Halo never had a completely random music selection system. It's all based on scripted triggers. Particular songs play in particular places and sync their parts and progress to particular events.

Interview

Martin O'Donnell: Well, what you're describing is the approach that film composers take when scoring movies. Of course making this happen during an interactive section of the game rather than just during the cut scenes does take some extra thought and work. I sat with the level designers and "spotted" the level as though it was a movie, with the knowledge that the music would have to be malleable rather than static. I had a system that would allow the game to trigger the start, the stop and a transition within each piece of music. I tend to write and produce linear music, pieces that have a beginning, middle and end. Sort of like almost all other music ever written perhaps? All I needed was a way to extend, contract or vary the middle section in real time.
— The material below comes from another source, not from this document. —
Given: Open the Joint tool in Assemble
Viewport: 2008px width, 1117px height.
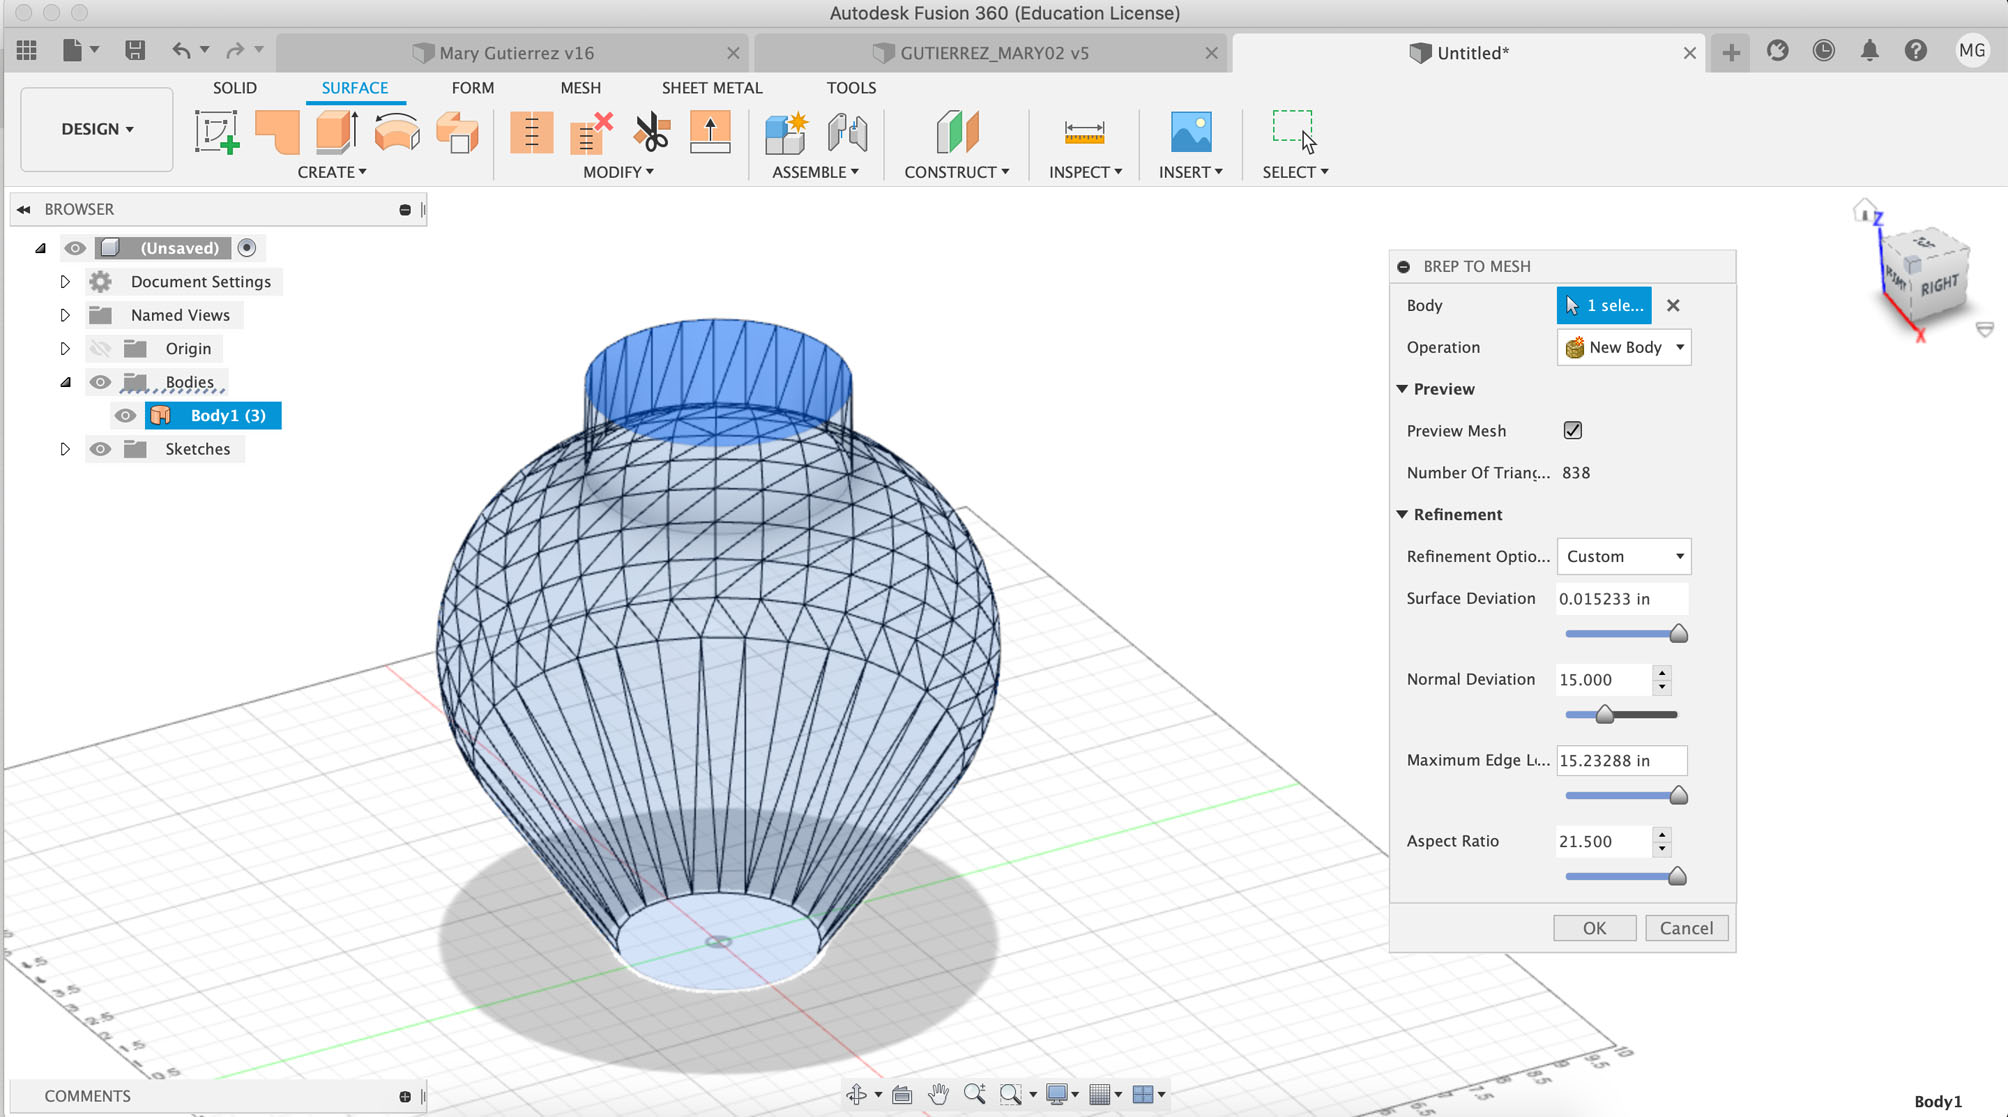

Most pieces could be dissembled and remixed in such a way that would give me multiple, interchangeable loops that could be randomly recombined in order to keep the piece interesting as well as a variable length. I also would make alternative middle sections that could be transitioned to if the game called for such a change (i.e. less or more intense). If I needed a bigger contrast I could always start a new piece and have it either interrupt or cross fade with the piece already playing. Since I could have more than one piece playing at a time, I also made "stingers" that could just be laid over the top of another piece. It was important to experiment with all the possible combinations that the game might come up with to ensure no horrible, unintended clashes. Most of the time it worked pretty well.